Items from a data source
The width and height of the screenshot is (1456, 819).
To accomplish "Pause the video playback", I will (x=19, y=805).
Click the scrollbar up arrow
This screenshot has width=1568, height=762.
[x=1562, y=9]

» **Work request**
Once more, write out the entries exactly as they were written.

» **Expected output**
The width and height of the screenshot is (1456, 819).
To accomplish "Pause the video playback", I will (x=19, y=805).
Click the scrollbar up arrow
This screenshot has width=1568, height=762.
[x=1562, y=9]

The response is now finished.